▶ [SELECTION]:
◆ ◆ ◆ ◆ ◆

Disclosed is an improved miscible oil recovery process, especially a gas driven, vertically downward moving miscible blanket oil recovery method in which the pressure required to attain miscibility between the injected solvent and the formation petroleum is reduced by reducing the temperature in the portion of the formation contacted by the injected solvent. The amount of hydrocarbon required to be utilized in achieving miscibility may also be reduced by this method. The temperature reduction may be accomplished by cooling the solvent to a temperature substantially less than the reservoir temperature prior to injecting it into the formation, or by cooling the drive gas prior to injecting it, or by both means.
FIG. 1 illustrates a cross sectional view of a formation in which a vertically downward miscible blanket flooding oil recovery process employing the improvement of this invention is being applied.
FIG. 2 illustrates a ternary diagram for a system comprising methane-butane-decane showing phase envelopes at 2000 pounds per square inch for three different temperatures, 280° F., 160° F., and 40° F.

◆ ◆ ◆ ◆ ◆

▶ [WRITTEN REQUEST A]:
Decide whether each statement agrees with the abstract, answering yes or no and quoting the words of the abstract that settle it: (i) the temperature reduction can be achieved by cooling the drive gas before injection; (ii) the method raises the pressure needed to attain miscibility; (iii) FIG. 2 shows phase envelopes at 2000 pounds per square inch.
▶ [WRITTEN REQUEST B]:
According to the abstract, at which three temperatures does FIG. 2 show phase envelopes?
▶ [WRITTEN REQUEST C]:
Write out, word for word, the stretch of the abstract from "FIG. 1 illustrates" through "is being applied.".

▶ [RECORDED DATA]:

◆ ◆ ◆ ◆ ◆

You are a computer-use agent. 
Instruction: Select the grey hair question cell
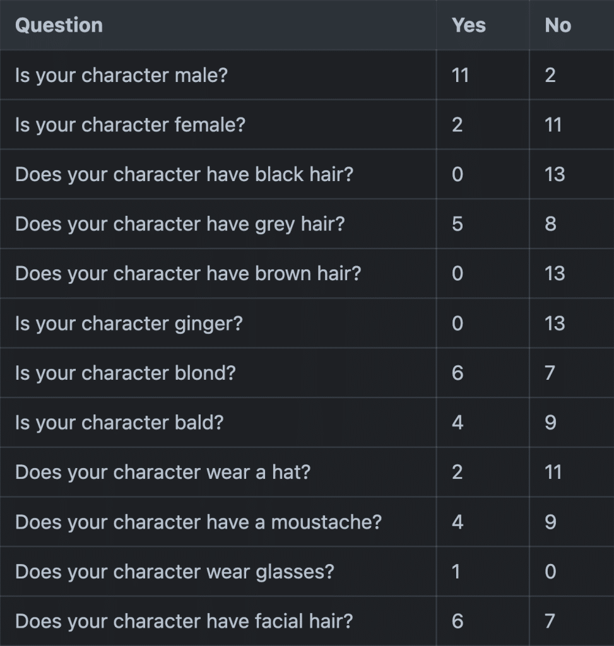pyautogui.click(x=180, y=224)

◆ ◆ ◆ ◆ ◆

▶ [WRITTEN SOLUTION A]:
(i) Yes: "or by cooling the drive gas prior to injecting it"
(ii) No: "the pressure required to attain miscibility between the injected solvent and the formation petroleum is reduced"
(iii) Yes: "showing phase envelopes at 2000 pounds per square inch"

▶ [WRITTEN SOLUTION B]:
280° F., 160° F., and 40° F.

▶ [WRITTEN SOLUTION C]:
FIG. 1 illustrates a cross sectional view of a formation in which a vertically downward miscible blanket flooding oil recovery process employing the improvement of this invention is being applied.